Danado desse meu padrinho, só depois de alguns meses é que fui ver que quando eu dizia que bebia porque era impotente diante das minhas emoções, na verdade estava dizendo que era impotente diante do álcool. Comecei finalmente a acreditar nisso.

Sean destacou que a racionalização era também uma parte proeminente da minha personalidade, e como diz o Livro Azul: "Racionalizar é dar razões socialmente aceitáveis para um comportamento socialmente inaceitável é uma forma de insanidade." Agora Sean conseguira me encurralar. Admiti que minha vida estava ingovernável e que eu provavelmente era impotente diante do álcool. Porém, ainda precisei de muitos meses para realmente acreditar nessa última parte.

Eu passava pelo Segundo Passo num pé de vento. Declamava-o em voz alta, e era tudo. Mas de certa maneira me parecia que estava me safando de alguma coisa. Por que meu padrinho pudera brigar tanto pelo Primeiro Passo e agora simplesmente deixava que o Segundo Passo passasse batido? A ignorância é uma bem-aventurança, e eu andava precisando de alguma felicidade.

O que hoje suspeito é que Sean não criou um caso porque queria evitar altercações sobre Deus ou um Poder Superior. O Terceiro Passo já iria ser suficientemente duro, sem necessidade de entrar numa luta livre a respeito do Segundo. Tive imensas dificuldades para aceitar um Poder Superior. Na minha mente, confundí Deus e/ou um Poder Superior com religião. Eu não podia aceitar que dentre todas as religiões do mundo, apenas uma estivesse certa e as outras erradas. Também pensava que se não acreditasse num Deus, não poderia ser uma pessoa má que transgredia as regras de Deus. (Naquela época, não sabia que eu não estava sendo mau, apenas doente.)

Logo que entrei para A.A., estava num estado emocional deplorável.

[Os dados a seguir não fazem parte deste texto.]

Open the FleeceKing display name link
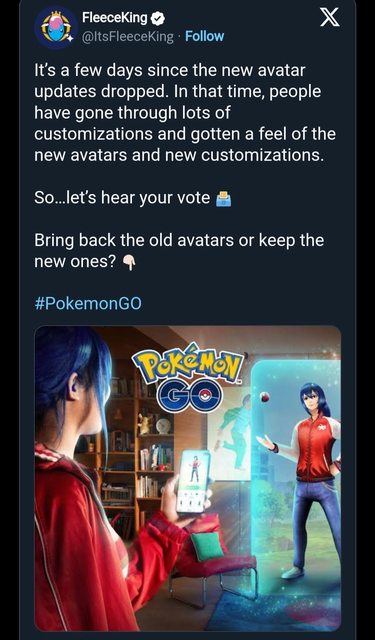This screenshot has height=640, width=375. (x=115, y=18)
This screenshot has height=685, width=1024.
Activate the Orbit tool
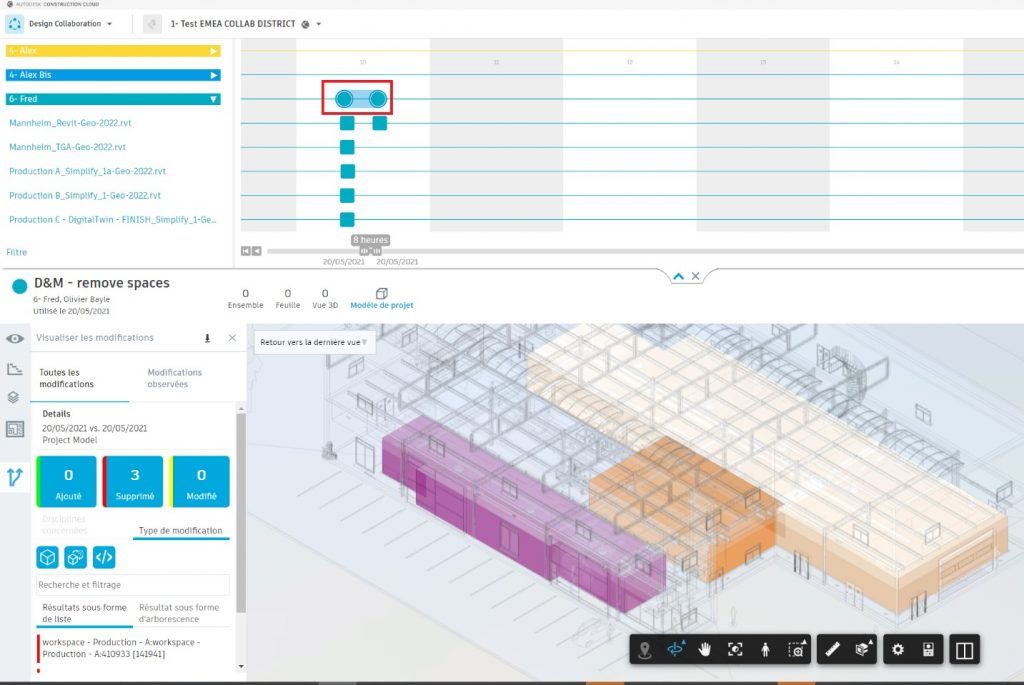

Havia feito uso de álcool e de substâncias químicas alteradoras do humor, na tentativa de sobreviver ao modo horroroso como a minha vida ia indo. Agora, ao me dizerem que não podia mais beber nem me drogar, achei que a vida não valia mais a pena. Como poderia suportar as agonias que teria de agüentar?

Nas reuniões de A.A, ví que as pessoas sóbrias pareciam estar calmas e felizes. Não sabia o que estavam tomando, mas obviamente fazia efeito. Eu queria um pouco disso, e se freqüentar as reuniões era o necessário para a gente se sentir melhor, então era isso o que eu faria. Do jeito que eu tinha feito, não funcionava mais. Estava disposto a tentar o jeito deles.

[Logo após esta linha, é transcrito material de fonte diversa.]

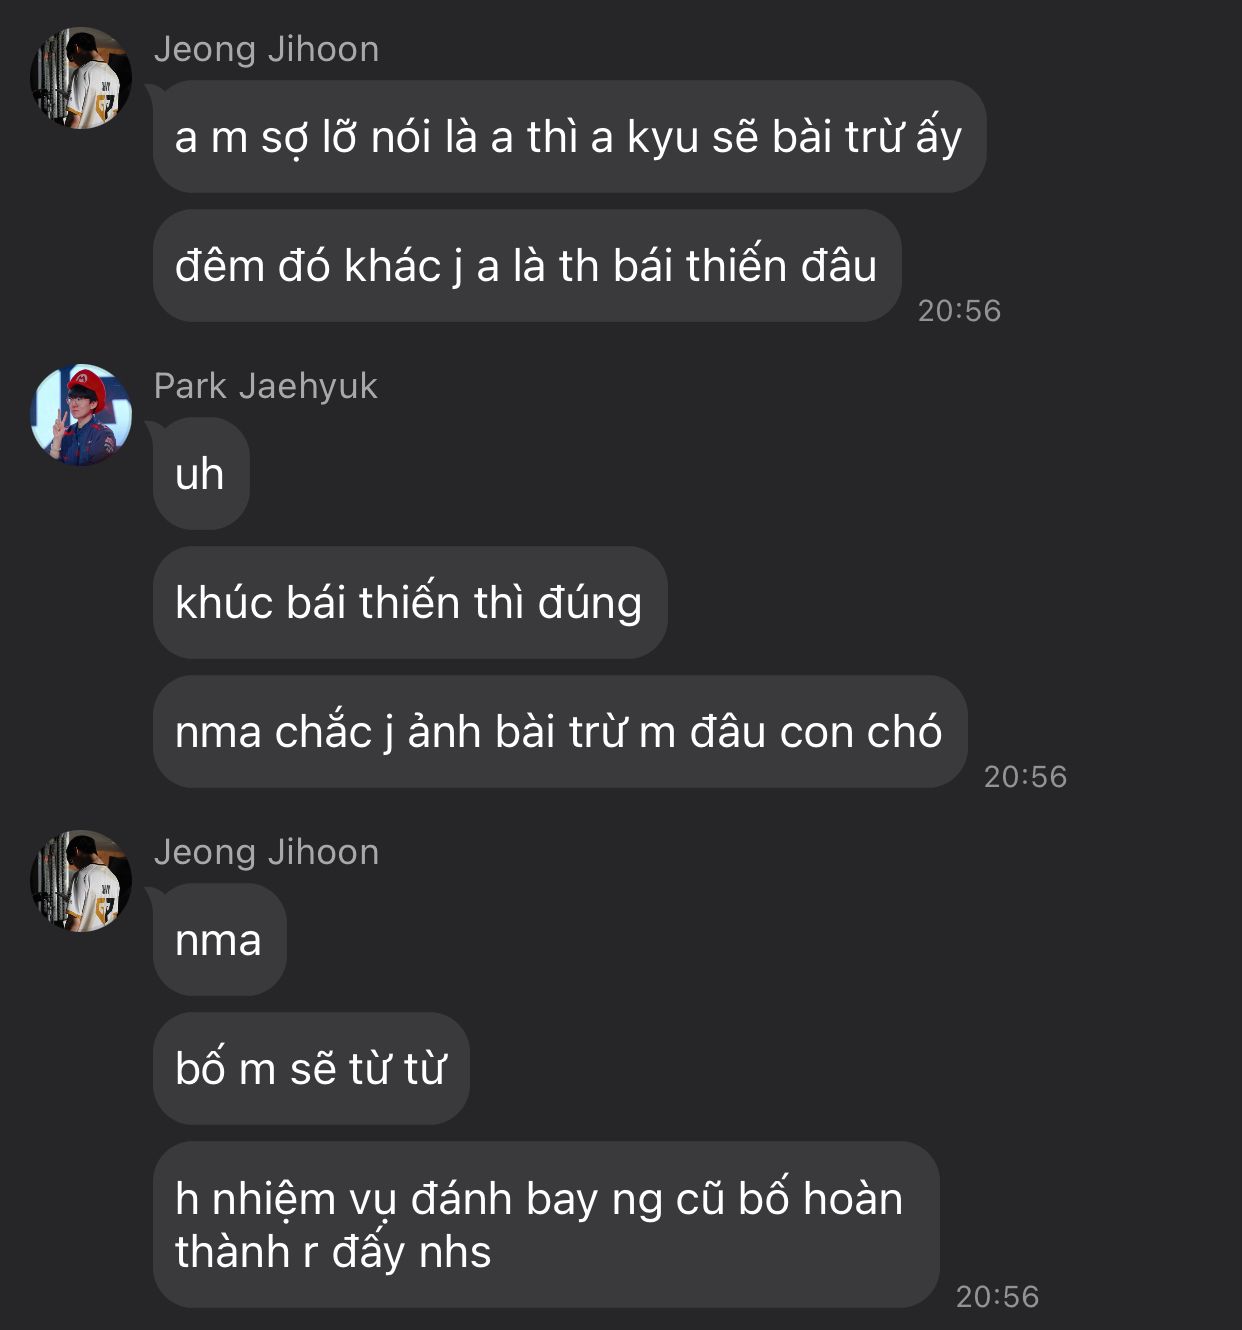Image resolution: width=1242 pixels, height=1330 pixels.
Task: Open Park Jaehyuk's profile avatar
Action: coord(81,415)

Fui a cem reuniões em noventa dias. Minha vida centrou-se nelas. Escutava, lia o Livro Azul, falava com meu padrinho e com muitas outras pessoas sobre o que elas achavam que estava sendo de ajuda para elas. Descobri a serenidade nessas reuniões, e comecei a sentir momentos de paz e calma. Alguma coisa estava acontecendo. Algumas das promessas pareciam estar virando verdade. Cada dia viajava vários quilômetros até meu local de emprego. Certa manhã, enquanto ruminava sobre as iniqüidades da vida, finalmente disse a mim mesmo: "Tá bom, vou tentar. Deus, pode pegar minhas preocupações. Não consigo lidar com elas. Sou apenas humano e não sou perfeito. Você, por outro lado, não é humano e pode tolerar esse estresse. Pode tratar da minha vida. Deixo a seu encargo os resultados e os "sês".

Imediatamente, senti paz e serenidade me inundando. Fiquei emocionado e vibrei com os resultados. Falei para mim: "É mesmo fácil fazer o Terceiro Passo. Simplesmente digo ao meu Poder Superior que assuma o controle, porque não dou mais conta."

Apesar de tornar a coisa bem difícil, o conceito era simples. Alcançara a serenidade ao entregar minha vida e minha vontade aos cuidado do meu Poder Superior. Havia dado início à minha caminhada rumo à sobriedade, que defini como sendo o estado de não estar bêbado - em outras palavras, um estado de equilíbrio mental e emocional.

Levou mais três anos de trabalho no meu Programa, para que me desse conta de que minha aceitação de um Poder Superior havia sido a coisa mais importante na restauração da minha sanidade. Foi a única coisa que me permitiu não permanecer no que poderia ter sido, mas sim viver minha vida neste minuto. Não imaginar catástrofes, mas sim apreciar a vida sem medo. A aceitação de Deus devolveu-me à sanidade.